■ Records provided:
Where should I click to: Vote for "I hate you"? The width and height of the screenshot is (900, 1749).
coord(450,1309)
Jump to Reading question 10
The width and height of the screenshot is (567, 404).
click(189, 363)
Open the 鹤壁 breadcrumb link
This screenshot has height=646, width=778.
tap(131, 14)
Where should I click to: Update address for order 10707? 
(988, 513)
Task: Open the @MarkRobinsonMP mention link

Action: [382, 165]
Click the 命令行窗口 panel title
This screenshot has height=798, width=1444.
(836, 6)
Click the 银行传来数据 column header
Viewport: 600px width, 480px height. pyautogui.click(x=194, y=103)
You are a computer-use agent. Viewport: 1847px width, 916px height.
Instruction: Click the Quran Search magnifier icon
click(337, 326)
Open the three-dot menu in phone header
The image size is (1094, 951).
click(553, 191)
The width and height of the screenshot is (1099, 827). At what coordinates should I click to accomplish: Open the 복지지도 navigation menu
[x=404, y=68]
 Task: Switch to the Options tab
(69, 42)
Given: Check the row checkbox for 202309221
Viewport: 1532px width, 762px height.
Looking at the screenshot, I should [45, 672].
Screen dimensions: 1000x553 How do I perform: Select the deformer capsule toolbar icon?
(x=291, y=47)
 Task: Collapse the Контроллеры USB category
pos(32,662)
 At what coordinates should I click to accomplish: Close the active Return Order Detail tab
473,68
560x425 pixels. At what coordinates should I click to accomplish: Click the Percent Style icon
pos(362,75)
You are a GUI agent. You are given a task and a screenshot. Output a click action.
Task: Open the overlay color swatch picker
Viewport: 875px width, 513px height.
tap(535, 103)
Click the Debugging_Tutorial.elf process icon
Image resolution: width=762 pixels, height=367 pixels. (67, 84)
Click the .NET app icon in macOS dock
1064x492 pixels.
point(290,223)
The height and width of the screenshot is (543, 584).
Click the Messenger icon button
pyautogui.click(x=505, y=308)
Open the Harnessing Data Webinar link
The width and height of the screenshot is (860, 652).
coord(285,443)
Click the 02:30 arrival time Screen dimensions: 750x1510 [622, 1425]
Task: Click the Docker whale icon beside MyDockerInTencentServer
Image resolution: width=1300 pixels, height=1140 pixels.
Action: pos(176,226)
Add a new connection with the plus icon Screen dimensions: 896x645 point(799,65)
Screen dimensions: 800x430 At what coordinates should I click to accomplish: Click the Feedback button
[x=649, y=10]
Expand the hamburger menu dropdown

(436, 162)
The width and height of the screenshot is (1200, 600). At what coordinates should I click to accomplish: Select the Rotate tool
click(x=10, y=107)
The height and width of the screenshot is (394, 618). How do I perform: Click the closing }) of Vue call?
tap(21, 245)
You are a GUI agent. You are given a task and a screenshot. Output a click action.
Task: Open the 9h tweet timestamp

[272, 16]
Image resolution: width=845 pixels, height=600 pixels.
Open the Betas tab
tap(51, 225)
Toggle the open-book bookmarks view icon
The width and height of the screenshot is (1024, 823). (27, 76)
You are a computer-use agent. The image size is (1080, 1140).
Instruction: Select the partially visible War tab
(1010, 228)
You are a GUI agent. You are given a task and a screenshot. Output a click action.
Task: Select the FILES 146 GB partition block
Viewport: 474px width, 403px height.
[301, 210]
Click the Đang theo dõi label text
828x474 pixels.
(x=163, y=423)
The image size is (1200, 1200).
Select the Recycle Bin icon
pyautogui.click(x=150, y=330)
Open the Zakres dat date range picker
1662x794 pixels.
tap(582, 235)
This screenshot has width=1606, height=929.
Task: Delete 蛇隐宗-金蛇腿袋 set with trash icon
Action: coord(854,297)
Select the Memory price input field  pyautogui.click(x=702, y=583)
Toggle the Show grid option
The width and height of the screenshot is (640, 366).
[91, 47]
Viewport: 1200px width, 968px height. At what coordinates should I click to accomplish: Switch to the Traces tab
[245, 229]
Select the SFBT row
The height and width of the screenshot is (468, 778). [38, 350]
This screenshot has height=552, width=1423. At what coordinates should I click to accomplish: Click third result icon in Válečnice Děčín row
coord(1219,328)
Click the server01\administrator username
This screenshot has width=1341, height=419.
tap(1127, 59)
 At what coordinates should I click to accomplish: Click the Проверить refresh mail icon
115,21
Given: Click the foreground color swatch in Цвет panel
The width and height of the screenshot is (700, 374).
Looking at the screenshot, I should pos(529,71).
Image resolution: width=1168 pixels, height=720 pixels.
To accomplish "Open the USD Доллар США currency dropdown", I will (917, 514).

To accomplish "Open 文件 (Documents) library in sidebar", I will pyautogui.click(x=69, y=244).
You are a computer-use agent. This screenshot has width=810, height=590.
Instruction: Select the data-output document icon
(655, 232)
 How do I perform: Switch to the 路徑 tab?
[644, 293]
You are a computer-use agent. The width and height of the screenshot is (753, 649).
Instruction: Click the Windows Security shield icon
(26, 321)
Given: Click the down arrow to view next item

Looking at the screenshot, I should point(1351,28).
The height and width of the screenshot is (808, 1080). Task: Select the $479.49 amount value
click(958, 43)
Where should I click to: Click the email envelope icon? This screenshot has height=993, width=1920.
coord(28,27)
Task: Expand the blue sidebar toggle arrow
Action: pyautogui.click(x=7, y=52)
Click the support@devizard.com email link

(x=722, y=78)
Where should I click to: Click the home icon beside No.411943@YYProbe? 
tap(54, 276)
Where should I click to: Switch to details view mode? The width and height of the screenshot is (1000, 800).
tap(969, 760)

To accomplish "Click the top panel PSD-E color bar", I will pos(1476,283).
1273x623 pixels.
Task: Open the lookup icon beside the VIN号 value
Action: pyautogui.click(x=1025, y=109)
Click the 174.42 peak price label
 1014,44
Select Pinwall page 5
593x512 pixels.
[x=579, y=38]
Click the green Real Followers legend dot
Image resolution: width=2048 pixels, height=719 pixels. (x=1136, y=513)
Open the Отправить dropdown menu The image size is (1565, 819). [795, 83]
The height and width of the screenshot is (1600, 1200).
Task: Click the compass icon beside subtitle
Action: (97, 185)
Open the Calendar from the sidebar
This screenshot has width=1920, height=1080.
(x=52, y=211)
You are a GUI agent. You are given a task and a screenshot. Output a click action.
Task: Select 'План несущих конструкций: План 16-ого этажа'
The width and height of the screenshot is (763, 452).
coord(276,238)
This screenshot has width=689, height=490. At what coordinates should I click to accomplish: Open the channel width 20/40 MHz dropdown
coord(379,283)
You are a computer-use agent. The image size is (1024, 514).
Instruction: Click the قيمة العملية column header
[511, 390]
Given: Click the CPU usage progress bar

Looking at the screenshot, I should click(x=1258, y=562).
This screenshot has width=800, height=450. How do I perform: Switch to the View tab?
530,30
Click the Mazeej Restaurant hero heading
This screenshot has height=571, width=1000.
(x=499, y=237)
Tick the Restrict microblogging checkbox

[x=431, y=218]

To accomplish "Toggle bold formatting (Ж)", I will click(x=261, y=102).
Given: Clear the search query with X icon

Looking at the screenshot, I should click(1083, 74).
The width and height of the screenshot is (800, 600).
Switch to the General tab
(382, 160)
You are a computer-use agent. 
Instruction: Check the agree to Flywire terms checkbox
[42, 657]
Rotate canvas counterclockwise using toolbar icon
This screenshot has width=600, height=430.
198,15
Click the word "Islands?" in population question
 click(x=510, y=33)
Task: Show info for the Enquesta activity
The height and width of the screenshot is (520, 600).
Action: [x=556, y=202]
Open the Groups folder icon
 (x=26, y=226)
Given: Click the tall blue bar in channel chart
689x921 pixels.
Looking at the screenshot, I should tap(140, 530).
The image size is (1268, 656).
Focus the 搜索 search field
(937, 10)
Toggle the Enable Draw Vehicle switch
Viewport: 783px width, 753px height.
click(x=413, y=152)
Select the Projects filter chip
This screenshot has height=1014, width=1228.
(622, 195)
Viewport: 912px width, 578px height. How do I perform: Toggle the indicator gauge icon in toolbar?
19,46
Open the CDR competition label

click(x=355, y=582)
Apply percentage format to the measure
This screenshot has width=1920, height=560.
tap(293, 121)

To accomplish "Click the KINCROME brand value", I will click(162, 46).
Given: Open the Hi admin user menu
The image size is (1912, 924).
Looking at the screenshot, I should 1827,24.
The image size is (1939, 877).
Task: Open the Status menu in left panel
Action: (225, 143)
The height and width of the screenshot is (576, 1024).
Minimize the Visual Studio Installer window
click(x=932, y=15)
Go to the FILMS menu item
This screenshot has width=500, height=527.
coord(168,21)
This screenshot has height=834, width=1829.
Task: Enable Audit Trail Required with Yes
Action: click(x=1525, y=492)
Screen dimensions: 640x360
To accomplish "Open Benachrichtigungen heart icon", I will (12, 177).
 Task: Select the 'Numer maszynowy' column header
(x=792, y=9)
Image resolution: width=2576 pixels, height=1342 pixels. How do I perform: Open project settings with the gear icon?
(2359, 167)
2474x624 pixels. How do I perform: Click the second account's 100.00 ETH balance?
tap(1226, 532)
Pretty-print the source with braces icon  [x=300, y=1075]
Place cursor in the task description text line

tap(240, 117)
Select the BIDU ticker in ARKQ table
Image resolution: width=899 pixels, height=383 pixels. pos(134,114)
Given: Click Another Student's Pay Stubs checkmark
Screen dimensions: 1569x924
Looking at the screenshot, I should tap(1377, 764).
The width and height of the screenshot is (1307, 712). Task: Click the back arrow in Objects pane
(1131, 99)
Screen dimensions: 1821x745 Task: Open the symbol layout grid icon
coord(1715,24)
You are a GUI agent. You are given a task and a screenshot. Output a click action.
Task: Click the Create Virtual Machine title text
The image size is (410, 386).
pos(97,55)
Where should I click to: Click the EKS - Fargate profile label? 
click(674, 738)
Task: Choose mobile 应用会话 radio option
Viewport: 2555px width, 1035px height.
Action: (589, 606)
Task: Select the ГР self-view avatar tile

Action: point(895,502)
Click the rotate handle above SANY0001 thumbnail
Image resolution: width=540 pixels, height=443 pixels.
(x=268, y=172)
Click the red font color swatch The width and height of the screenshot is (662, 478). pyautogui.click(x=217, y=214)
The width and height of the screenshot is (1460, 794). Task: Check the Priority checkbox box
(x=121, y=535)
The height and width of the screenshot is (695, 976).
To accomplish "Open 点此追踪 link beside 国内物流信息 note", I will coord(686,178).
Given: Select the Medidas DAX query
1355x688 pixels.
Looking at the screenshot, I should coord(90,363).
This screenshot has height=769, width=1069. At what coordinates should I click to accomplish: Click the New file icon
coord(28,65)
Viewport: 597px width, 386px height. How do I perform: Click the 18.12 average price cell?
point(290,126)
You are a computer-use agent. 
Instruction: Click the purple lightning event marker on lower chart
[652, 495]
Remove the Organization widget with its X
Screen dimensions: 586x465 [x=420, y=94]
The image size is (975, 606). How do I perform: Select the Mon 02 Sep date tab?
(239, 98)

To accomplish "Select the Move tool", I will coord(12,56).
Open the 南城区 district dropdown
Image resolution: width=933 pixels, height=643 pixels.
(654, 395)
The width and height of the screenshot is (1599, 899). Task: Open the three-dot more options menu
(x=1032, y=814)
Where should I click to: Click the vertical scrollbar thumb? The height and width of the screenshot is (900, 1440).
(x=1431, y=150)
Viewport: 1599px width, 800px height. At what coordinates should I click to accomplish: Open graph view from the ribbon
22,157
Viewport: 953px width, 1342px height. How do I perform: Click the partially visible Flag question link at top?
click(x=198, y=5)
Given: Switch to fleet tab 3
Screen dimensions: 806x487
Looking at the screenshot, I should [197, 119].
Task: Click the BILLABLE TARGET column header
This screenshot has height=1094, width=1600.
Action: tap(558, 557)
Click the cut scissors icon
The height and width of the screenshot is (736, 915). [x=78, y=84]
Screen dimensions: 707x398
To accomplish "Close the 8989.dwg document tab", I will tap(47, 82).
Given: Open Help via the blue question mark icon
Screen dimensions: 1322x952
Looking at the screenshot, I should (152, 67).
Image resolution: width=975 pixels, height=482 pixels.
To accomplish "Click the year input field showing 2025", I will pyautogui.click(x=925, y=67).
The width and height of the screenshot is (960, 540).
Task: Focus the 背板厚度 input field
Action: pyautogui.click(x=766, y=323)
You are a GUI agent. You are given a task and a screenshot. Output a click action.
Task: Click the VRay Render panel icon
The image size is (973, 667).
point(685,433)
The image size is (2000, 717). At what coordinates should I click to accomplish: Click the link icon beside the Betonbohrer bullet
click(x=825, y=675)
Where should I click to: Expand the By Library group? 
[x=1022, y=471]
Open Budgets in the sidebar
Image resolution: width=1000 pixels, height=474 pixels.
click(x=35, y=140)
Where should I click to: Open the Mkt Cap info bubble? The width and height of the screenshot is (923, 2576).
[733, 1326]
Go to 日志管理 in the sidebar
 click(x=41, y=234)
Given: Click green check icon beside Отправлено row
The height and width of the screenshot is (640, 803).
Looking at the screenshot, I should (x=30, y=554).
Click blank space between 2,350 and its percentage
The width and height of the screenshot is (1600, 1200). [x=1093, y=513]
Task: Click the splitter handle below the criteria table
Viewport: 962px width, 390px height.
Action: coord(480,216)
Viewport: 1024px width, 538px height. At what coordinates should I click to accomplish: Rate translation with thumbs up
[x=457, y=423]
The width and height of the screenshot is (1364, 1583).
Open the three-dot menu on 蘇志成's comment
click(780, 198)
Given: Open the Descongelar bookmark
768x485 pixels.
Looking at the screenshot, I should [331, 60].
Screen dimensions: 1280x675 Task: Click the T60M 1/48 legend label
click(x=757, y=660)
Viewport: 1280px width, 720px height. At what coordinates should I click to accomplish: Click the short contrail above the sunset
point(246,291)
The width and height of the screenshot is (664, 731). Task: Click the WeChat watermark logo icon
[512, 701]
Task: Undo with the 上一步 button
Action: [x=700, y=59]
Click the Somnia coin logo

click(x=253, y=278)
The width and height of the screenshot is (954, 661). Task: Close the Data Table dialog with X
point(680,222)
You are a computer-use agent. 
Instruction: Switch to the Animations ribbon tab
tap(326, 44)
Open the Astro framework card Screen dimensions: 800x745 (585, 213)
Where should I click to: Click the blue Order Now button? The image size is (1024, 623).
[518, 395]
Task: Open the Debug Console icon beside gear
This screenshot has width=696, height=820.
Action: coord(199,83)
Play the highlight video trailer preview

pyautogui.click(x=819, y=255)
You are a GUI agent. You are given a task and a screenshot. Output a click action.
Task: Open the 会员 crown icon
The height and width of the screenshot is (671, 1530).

■ Task goal: Extract the lines above from the one containing "Open the three-dot menu on 蘇志成's comment" to the last line, both included, exactly as written.

■ Answer box:
Open the three-dot menu on 蘇志成's comment
click(780, 198)
Given: Open the Descongelar bookmark
768x485 pixels.
Looking at the screenshot, I should [331, 60].
Screen dimensions: 1280x675 Task: Click the T60M 1/48 legend label
click(x=757, y=660)
Viewport: 1280px width, 720px height. At what coordinates should I click to accomplish: Click the short contrail above the sunset
point(246,291)
The width and height of the screenshot is (664, 731). Task: Click the WeChat watermark logo icon
[512, 701]
Task: Undo with the 上一步 button
Action: [x=700, y=59]
Click the Somnia coin logo

click(x=253, y=278)
The width and height of the screenshot is (954, 661). Task: Close the Data Table dialog with X
point(680,222)
You are a computer-use agent. 
Instruction: Switch to the Animations ribbon tab
tap(326, 44)
Open the Astro framework card Screen dimensions: 800x745 (585, 213)
Where should I click to: Click the blue Order Now button? The image size is (1024, 623).
[518, 395]
Task: Open the Debug Console icon beside gear
This screenshot has width=696, height=820.
Action: coord(199,83)
Play the highlight video trailer preview

pyautogui.click(x=819, y=255)
You are a GUI agent. You are given a task and a screenshot. Output a click action.
Task: Open the 会员 crown icon
The height and width of the screenshot is (671, 1530).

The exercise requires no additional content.